** Compito assegnato 1 **
Nel brano sugli ordini teleocratico e nomocratico, che cosa deve garantire la cornice giuridica posta dallo Stato di diritto?

Hayek distingue tra un ordine teleocratico e uno nomocratico. Il primo appartiene a quello che possiamo definire “il campo della socialdemocrazia o del socialismo” (1): si tratta di un ordine in cui il diritto deve garantire la realizzazione di obiettivi di natura collettiva e dal contenuto determinato (il loro contenuto può essere sociale, culturale, di classe ed è per questo che Hayek parla di ordine materiale). L’ordine teleocratico fissa degli obiettivi collettivi uniformi (nel senso che lo stesso obiettivo deve valere per tutti), poiché discendono da una più generale visione di ciò che si ritiene essere giusto per tutti gli individui di una determinata società. Ciò che quindi deve garantire il diritto sono delle finalità che traggono la loro ragion d’essere dall’esistenza di un ordine collettivo. Questo ordine collettivo presuppone la determinazione di specifici obiettivi sociali da realizzare e segnala contemporaneamente la possibilità stessa di costruire o disegnare una società secondo un ideale preciso.
Al contrario, l’ordine nomocratico o liberale pone una cornice giuridica il cui contenuto non è concreto (come nel caso dell’ordine teleocratico), ma astratto. Hayek parla di ordine astratto proprio perché la cornice giuridica posta dallo Stato di diritto deve garantire l’astratta libertà negativa del singolo individuo. In altre parole, scopo del diritto non è più quello di realizzare degli obiettivi specifici e concreti che valgano per la società nella sua interezza (come per esempio la giustizia sociale che Hayek disdegnava), ma quello di garantire ai singoli individui la sola possibilità di realizzare i loro scopi personali, il cui contenuto non viene determinato da nessuno, ad esclusione del singolo che agisce.

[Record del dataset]
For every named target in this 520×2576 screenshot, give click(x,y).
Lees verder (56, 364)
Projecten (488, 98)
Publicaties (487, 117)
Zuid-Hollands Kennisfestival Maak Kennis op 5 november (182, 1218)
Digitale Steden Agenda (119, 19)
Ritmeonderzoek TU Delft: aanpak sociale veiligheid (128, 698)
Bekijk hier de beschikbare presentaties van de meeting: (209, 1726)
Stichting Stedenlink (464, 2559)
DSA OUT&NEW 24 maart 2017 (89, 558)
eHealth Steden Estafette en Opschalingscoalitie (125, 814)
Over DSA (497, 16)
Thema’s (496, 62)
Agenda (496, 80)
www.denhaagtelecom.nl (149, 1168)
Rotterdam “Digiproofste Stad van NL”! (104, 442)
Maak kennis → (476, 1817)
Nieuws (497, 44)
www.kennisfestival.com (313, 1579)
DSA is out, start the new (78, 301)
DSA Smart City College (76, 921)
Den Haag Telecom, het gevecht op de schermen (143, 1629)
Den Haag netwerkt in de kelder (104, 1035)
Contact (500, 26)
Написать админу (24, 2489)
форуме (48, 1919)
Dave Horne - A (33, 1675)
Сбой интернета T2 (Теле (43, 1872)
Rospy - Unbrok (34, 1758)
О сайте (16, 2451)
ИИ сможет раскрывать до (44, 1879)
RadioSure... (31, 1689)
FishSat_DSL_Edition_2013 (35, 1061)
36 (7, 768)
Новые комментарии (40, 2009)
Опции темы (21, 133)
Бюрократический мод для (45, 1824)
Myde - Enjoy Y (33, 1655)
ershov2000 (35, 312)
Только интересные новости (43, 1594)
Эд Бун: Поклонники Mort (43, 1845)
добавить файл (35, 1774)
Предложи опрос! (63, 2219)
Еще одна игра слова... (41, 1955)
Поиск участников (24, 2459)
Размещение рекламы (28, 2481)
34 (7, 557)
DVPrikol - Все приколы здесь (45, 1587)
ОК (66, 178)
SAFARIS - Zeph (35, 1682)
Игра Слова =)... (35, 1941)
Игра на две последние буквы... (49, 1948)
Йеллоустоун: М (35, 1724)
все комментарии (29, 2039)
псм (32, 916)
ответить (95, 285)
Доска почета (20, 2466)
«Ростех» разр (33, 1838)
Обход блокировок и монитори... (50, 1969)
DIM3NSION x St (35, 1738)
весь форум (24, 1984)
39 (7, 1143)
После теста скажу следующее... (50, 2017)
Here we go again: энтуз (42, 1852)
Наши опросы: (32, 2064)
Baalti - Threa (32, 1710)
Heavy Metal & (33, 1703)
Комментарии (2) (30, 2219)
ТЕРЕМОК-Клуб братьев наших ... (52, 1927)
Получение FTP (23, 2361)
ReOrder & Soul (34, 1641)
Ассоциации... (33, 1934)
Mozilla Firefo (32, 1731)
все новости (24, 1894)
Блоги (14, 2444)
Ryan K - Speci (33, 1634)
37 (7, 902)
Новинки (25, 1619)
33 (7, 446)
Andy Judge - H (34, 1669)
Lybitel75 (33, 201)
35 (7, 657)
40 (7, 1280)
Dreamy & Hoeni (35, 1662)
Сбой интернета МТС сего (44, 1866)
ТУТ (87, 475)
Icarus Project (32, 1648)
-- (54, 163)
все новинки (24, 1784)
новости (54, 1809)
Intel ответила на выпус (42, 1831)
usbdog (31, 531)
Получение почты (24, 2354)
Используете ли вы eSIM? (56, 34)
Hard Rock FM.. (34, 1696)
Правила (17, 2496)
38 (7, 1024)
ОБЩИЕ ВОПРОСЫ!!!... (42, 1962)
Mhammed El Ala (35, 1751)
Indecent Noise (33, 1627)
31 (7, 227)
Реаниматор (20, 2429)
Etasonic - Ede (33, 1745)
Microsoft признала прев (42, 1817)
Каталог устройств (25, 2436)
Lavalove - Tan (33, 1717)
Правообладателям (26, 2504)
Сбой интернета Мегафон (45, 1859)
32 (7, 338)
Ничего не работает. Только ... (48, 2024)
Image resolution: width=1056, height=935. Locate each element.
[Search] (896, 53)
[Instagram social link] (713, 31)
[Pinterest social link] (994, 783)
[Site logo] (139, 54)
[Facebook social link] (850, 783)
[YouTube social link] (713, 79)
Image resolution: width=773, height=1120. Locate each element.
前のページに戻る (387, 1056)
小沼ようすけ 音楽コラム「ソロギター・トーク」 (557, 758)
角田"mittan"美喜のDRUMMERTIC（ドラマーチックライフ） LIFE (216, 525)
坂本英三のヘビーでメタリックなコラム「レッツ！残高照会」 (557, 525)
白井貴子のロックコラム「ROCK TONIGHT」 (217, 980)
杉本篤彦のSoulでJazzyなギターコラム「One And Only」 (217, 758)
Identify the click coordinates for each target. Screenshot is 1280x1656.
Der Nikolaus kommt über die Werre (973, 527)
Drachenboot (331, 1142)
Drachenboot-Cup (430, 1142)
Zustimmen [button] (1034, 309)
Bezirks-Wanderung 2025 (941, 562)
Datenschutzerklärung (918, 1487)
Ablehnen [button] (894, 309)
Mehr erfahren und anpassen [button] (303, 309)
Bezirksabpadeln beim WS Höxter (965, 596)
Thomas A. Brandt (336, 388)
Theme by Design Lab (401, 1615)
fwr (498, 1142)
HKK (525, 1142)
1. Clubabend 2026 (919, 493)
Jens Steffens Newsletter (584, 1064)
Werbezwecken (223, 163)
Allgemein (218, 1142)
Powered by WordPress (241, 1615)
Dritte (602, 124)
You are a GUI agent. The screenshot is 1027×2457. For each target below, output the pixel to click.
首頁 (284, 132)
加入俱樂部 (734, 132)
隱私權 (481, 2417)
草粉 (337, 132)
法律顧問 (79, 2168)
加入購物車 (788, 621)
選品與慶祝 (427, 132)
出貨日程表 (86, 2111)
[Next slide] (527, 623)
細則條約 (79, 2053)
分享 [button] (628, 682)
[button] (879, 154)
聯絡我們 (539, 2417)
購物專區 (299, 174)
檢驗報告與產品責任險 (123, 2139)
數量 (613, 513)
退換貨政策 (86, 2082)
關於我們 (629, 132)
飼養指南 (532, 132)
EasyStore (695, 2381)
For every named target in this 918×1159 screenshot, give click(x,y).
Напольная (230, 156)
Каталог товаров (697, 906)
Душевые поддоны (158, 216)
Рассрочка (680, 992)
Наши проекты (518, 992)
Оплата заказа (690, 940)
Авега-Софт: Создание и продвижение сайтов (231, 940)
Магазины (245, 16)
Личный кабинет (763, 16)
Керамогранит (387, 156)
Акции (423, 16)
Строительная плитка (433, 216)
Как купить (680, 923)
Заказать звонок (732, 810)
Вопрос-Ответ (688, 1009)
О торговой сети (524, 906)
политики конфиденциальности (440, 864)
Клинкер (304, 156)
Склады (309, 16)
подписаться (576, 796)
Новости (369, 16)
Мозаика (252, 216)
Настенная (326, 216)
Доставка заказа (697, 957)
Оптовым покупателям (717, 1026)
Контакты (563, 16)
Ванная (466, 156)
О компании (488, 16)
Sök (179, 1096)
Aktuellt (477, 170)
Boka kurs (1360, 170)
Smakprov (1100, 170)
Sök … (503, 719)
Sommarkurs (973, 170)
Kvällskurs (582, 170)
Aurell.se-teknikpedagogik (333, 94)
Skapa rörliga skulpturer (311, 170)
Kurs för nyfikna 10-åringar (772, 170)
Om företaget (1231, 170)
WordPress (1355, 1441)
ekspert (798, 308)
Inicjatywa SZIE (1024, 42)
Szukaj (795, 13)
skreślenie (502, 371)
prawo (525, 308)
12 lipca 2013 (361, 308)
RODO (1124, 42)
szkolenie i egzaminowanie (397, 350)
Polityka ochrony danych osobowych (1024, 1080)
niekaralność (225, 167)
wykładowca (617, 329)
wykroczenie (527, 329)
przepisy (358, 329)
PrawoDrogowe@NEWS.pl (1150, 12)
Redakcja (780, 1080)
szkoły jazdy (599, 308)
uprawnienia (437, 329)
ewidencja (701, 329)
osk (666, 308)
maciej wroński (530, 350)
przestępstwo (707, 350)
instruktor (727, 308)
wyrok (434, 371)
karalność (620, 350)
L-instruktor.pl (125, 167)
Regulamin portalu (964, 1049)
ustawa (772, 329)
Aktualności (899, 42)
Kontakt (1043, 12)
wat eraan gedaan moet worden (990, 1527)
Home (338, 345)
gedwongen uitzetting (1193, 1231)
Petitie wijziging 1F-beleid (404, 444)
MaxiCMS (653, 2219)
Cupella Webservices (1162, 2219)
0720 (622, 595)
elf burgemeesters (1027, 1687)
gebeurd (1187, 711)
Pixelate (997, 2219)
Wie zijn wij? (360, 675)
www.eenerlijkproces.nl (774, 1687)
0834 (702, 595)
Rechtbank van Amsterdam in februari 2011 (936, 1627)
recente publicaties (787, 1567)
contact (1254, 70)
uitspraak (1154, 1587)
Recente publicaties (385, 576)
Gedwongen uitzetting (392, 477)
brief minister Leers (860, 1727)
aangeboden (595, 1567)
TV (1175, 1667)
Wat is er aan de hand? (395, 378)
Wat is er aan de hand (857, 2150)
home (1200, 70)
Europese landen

** Compito assegnato 2 **
Trasforma in un CSV a due colonne, "testo" e "risposta", i record che vanno dalla riga che contiene "Lybitel75 (33, 201)" fino a quella che contiene "Der Nikolaus kommt über die Werre (973, 527)", entrambe comprese. Metti una riga per ogni record e chiudi ogni campo tra virgolette, sostituendo gli a capo con spazi.

** Risultato dell'esercizio 1 **
L'astratta libertà negativa del singolo individuo.

** Risultato dell'esercizio 2 **
testo,risposta
"Lybitel75","(33, 201)"
"35","(7, 657)"
"40","(7, 1280)"
"Dreamy & Hoeni","(35, 1662)"
"Сбой интернета МТС сего","(44, 1866)"
"ТУТ","(87, 475)"
"Icarus Project","(32, 1648)"
"--","(54, 163)"
"все новинки","(24, 1784)"
"новости","(54, 1809)"
"Intel ответила на выпус","(42, 1831)"
"usbdog","(31, 531)"
"Получение почты","(24, 2354)"
"Используете ли вы eSIM?","(56, 34)"
"Hard Rock FM..","(34, 1696)"
"Правила","(17, 2496)"
"38","(7, 1024)"
"ОБЩИЕ ВОПРОСЫ!!!...","(42, 1962)"
"Mhammed El Ala","(35, 1751)"
"Indecent Noise","(33, 1627)"
"31","(7, 227)"
"Реаниматор","(20, 2429)"
"Etasonic - Ede","(33, 1745)"
"Microsoft признала прев","(42, 1817)"
"Каталог устройств","(25, 2436)"
"Lavalove - Tan","(33, 1717)"
"Правообладателям","(26, 2504)"
"Сбой интернета Мегафон","(45, 1859)"
"32","(7, 338)"
"Ничего не работает. Только ...","(48, 2024)"
"Image resolution: width=1056, height=935. Locate each element. [Search]","(896, 53)"
"[Instagram social link]","(713, 31)"
"[Pinterest social link]","(994, 783)"
"[Site logo]","(139, 54)"
"[Facebook social link]","(850, 783)"
"[YouTube social link]","(713, 79)"
"Image resolution: width=773, height=1120. Locate each element. 前のページに戻る","(387, 1056)"
"小沼ようすけ 音楽コラム「ソロギター・トーク」","(557, 758)"
"角田""mittan""美喜のDRUMMERTIC（ドラマーチックライフ） LIFE","(216, 525)"
"坂本英三のヘビーでメタリックなコラム「レッツ！残高照会」","(557, 525)"
"白井貴子のロックコラム「ROCK TONIGHT」","(217, 980)"
"杉本篤彦のSoulでJazzyなギターコラム「One And Only」","(217, 758)"
"Identify the click coordinates for each target. Screenshot is 1280x1656. Der Nikolaus kommt über die Werre","(973, 527)"